Abdullah Öcalan, Ulus Devlet formunun kapitalizmin derinleşmesine ve yaygınlaşmasına hizmet ettiğini 30 sene sonra fark ettiği için terörden müzakere çizgisine geçtiğini anlatıyor kitabında. Akan kanın durması için bir Marksist’in aklının başına gelmesini 30 sene beklemek gerekmiş. Ne kadar acıklı bir durum. Gorbaçov’un itirafı bundan farksız.

Ali Bulaç üretim yapıyor. Ömrümüz varsa 20 sene sonra bizim de teslime mecbur kalacağımız büyük bir hakikate ışık tutuyor. Onu klasik ve lâik retoriklerle eleştirenlerse sadece tüketiyorlar. Zamanı, hakikati ve umudu.

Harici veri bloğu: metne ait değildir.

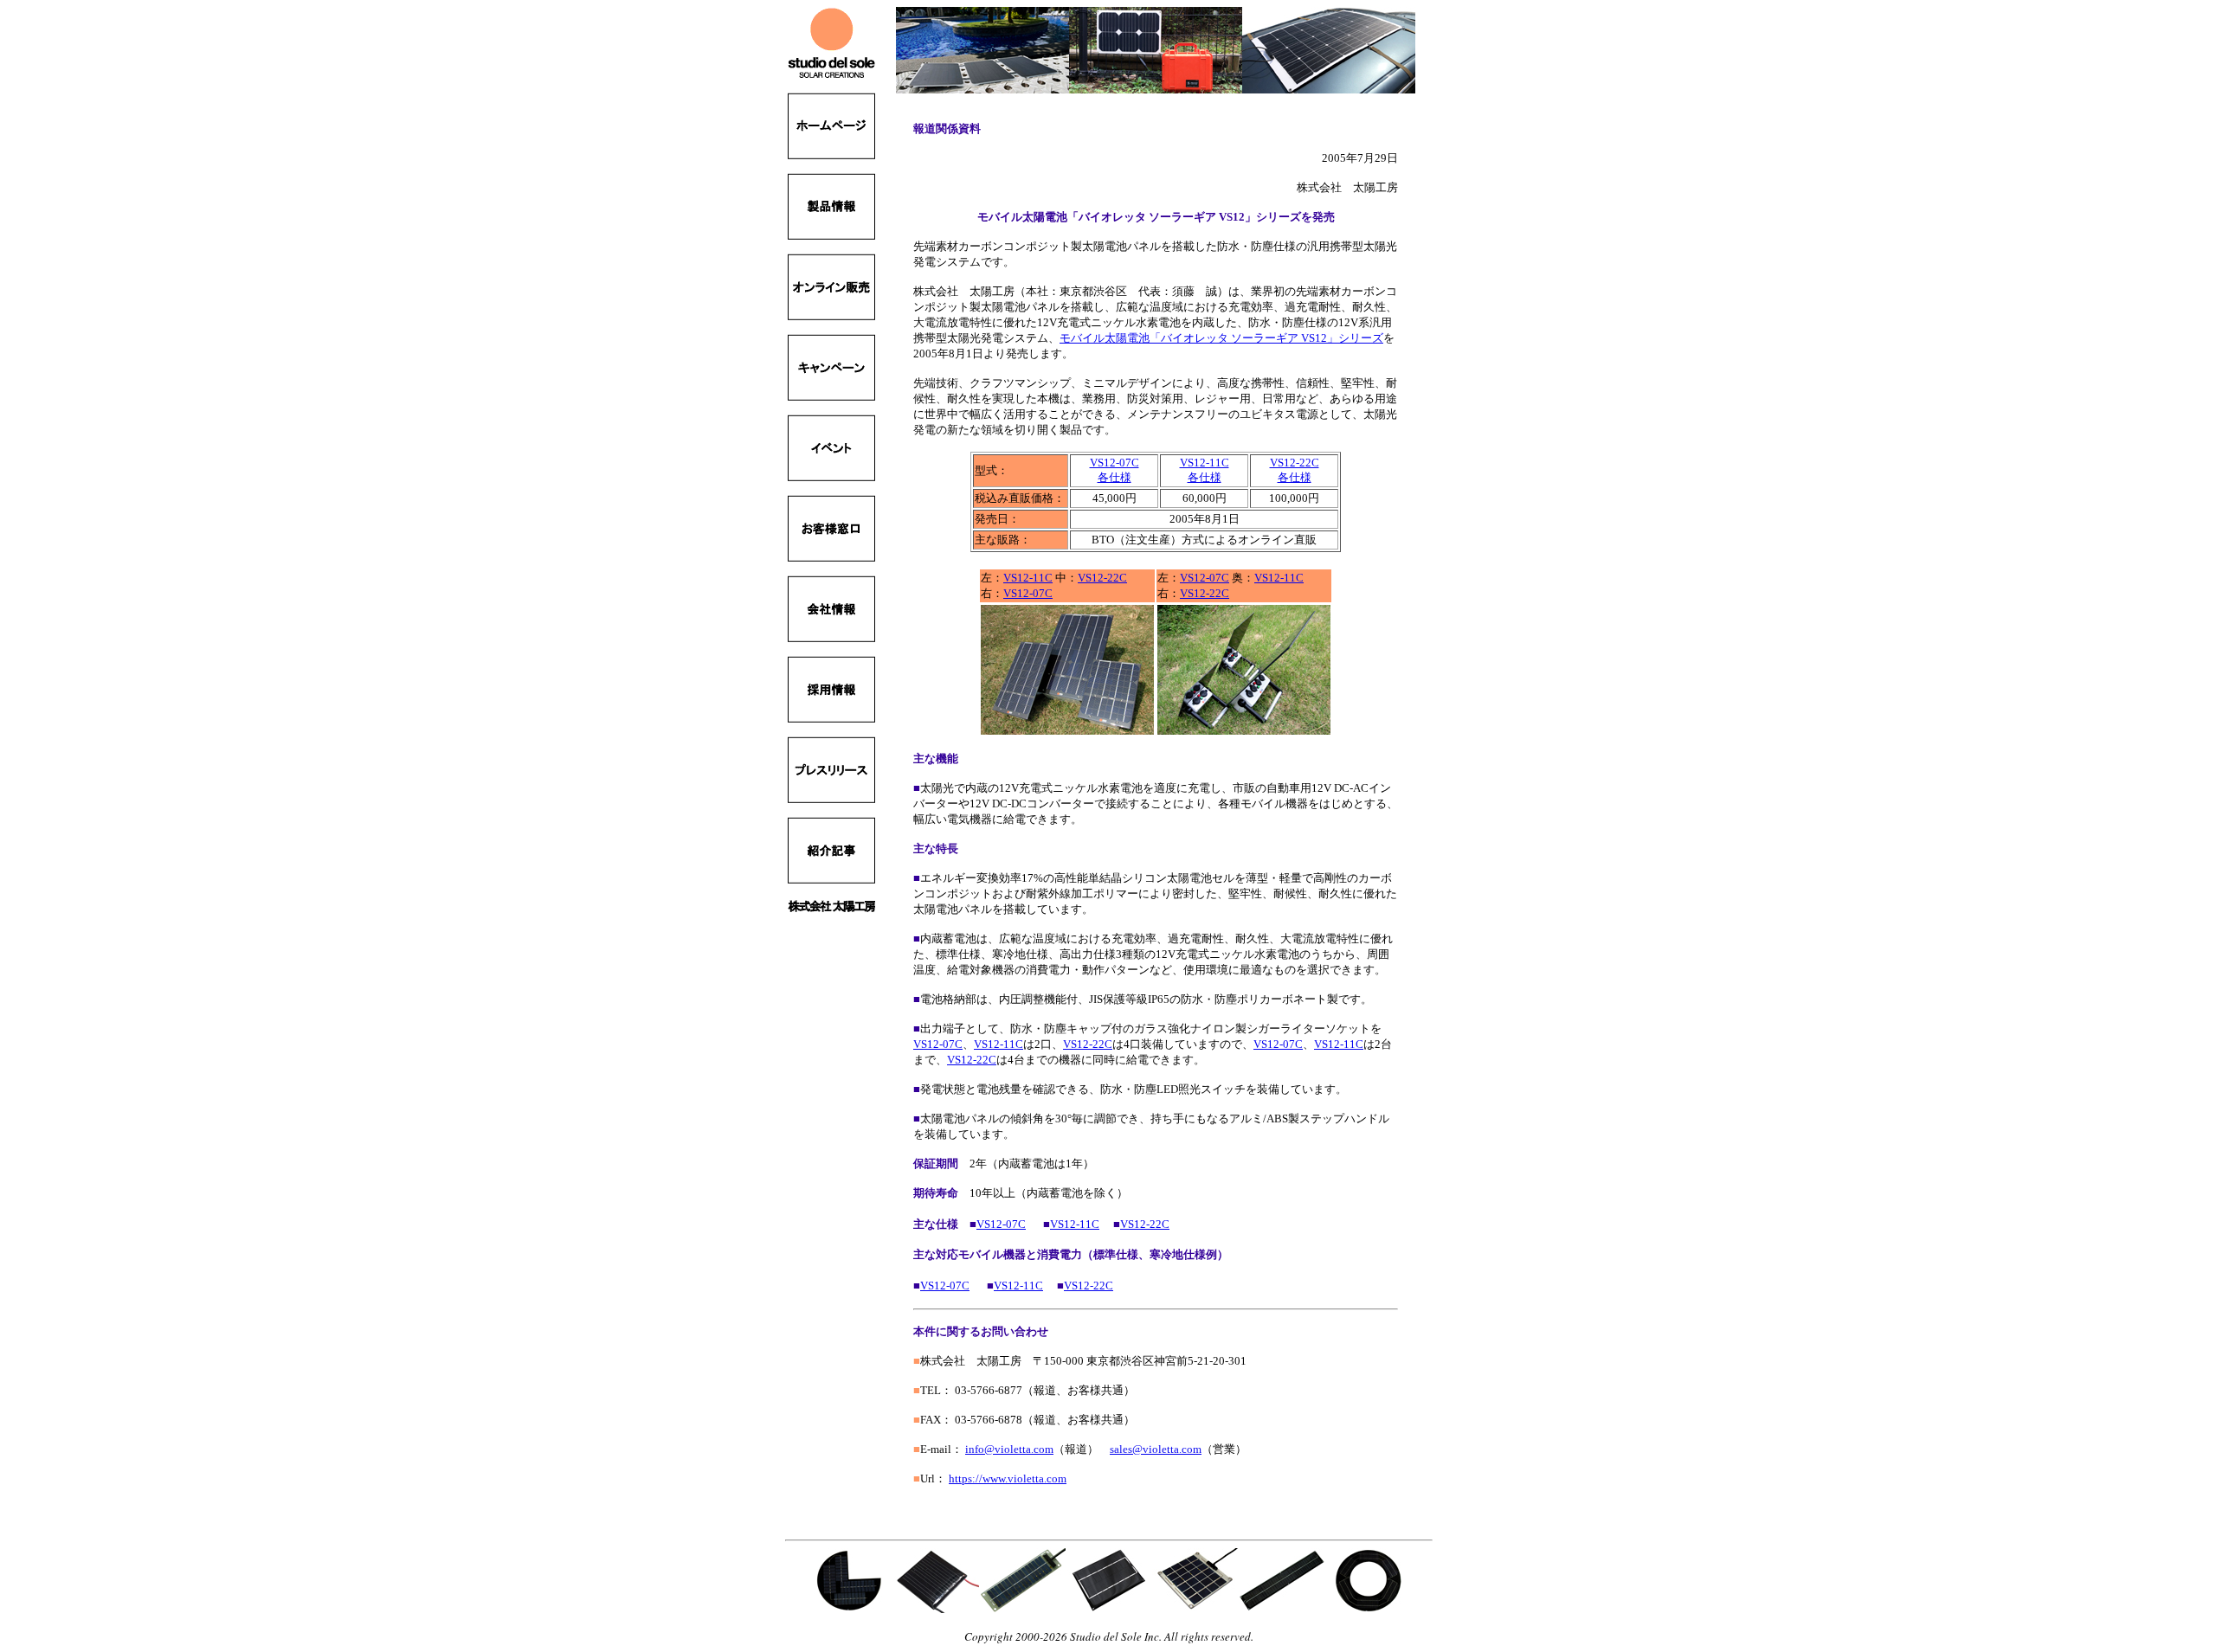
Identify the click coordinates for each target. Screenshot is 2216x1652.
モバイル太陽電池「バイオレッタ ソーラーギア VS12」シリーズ (1221, 337)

Evliyim. Eşim çalışıyor. Hem de çok çalışıyor. Onu çok seviyorum. Fakat o kadar çalışmak doğasına aykırı olduğu için evimizin huzur organizatörü olamıyor. Çünkü o modern bir köle durumunda. Çok geceler kalkıp ona süt içiriyorum. Hemen her sabah kahvaltısını hazırlıyorum. Hayatımız bir türbülans ânında dondurulmuş gibi. Evliliğimi ayakta tutabilmek için akla hayâle gelmedik yollara gidiyorum. Annelik yoksa insanlık yoktur Melih Bey. Çevremdeki birçok insanın kısık sesle dillendirdiği çok büyük bir çığ geliyor üstümüze doğru. Ancak sorumluluk mevkiindekiler bir kısım ideolojik takıntılar yüzenden bunu görmek istemiyorlar. Olan çocuklarımıza oluyor. Çocuklarımıza ve insanlık ağacımıza. Bence de kadın esas olarak evinde gerek. Okuyan, yazan, kafası aydın ve çocuklarını yetiştirmek için kendisini sürekli üreten bir anne olmalı. Erkek eve geldiğinde bir cennete geldiğini hissetmeli.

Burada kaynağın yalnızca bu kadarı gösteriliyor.